WORK INSTRUCTIONS: Without reproducing any image, print the listing below exactly.

• • • • • • •

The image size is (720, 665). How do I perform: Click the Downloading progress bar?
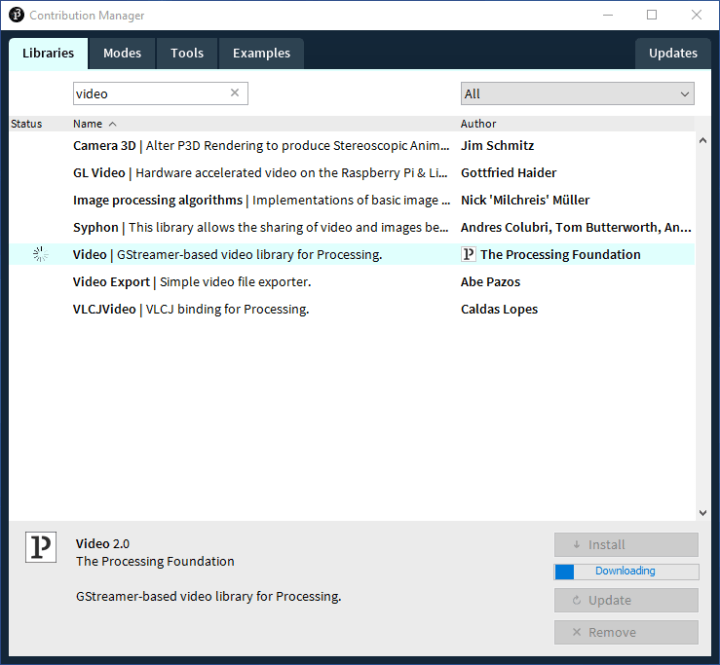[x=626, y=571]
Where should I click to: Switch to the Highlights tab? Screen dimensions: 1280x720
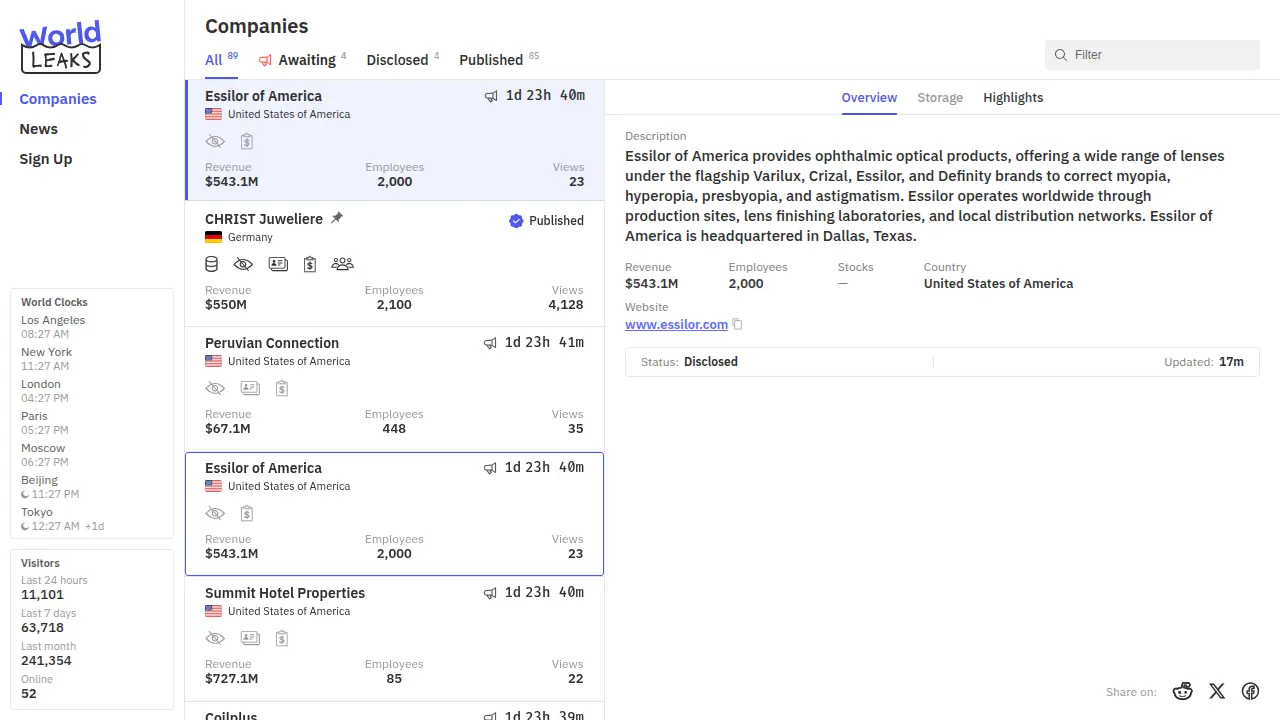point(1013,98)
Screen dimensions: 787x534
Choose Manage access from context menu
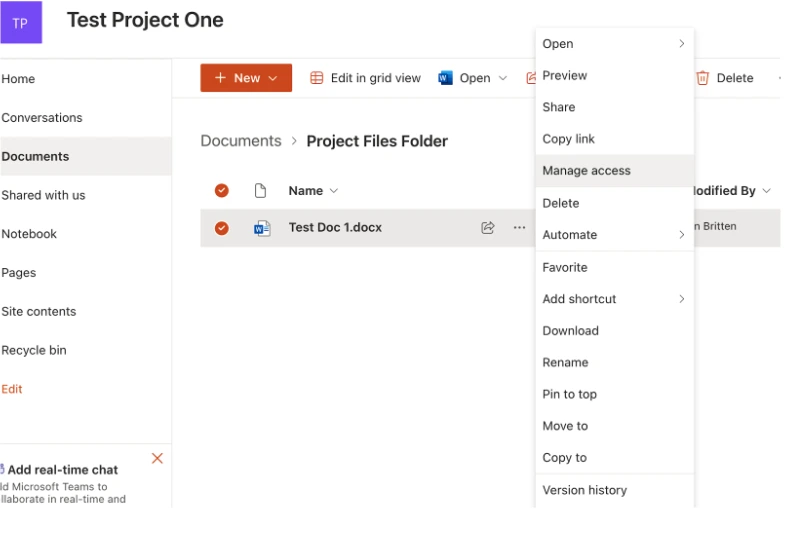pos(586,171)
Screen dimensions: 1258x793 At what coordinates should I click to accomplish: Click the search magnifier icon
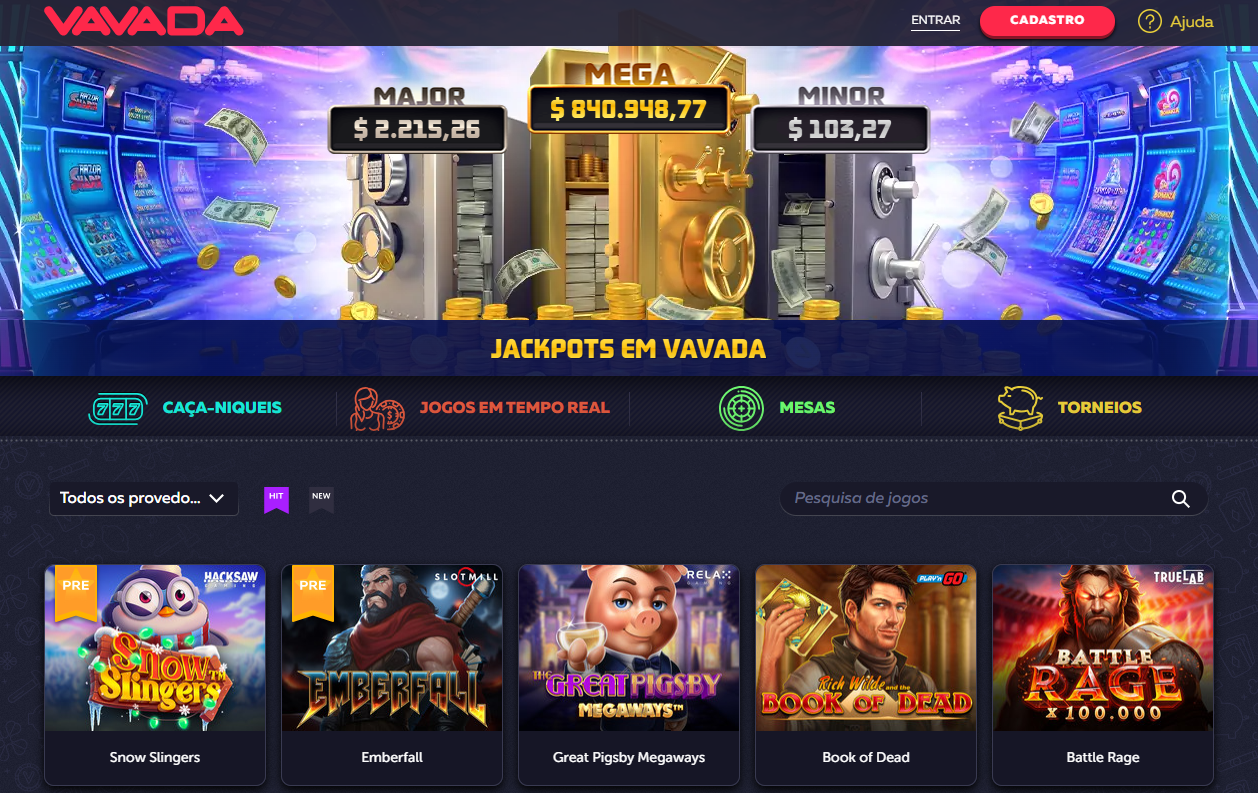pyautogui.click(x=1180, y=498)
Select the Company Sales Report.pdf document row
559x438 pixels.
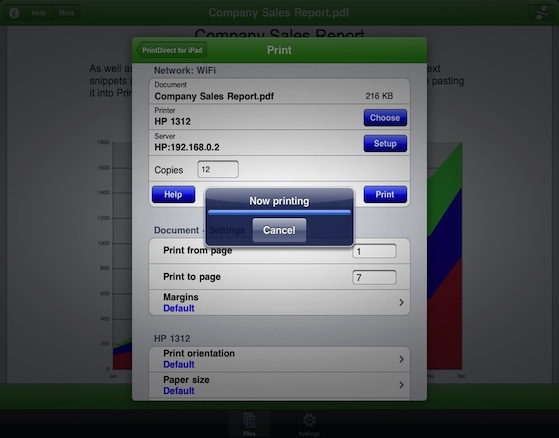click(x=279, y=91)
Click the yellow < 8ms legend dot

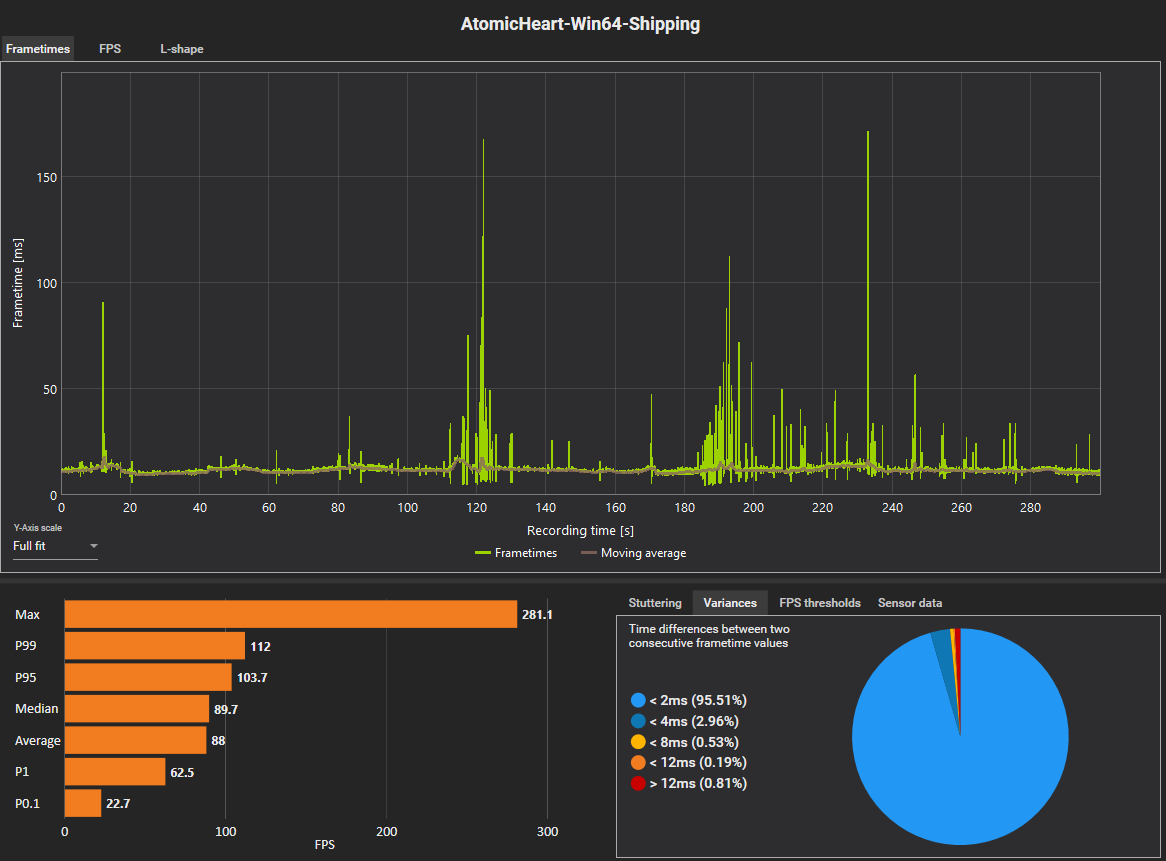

• • • • • • •

EXERCISE OUTPUT:
The image size is (720, 665). How do I perform: Click the Downloading progress bar?
[x=626, y=571]
Where should I click to: Switch to the Highlights tab? Screen dimensions: 1280x720
point(1013,98)
Screen dimensions: 787x534
Choose Manage access from context menu
pos(586,171)
Screen dimensions: 1258x793 At what coordinates should I click to accomplish: Click the search magnifier icon
pyautogui.click(x=1180, y=498)
Select the Company Sales Report.pdf document row
559x438 pixels.
click(x=279, y=91)
Click the yellow < 8ms legend dot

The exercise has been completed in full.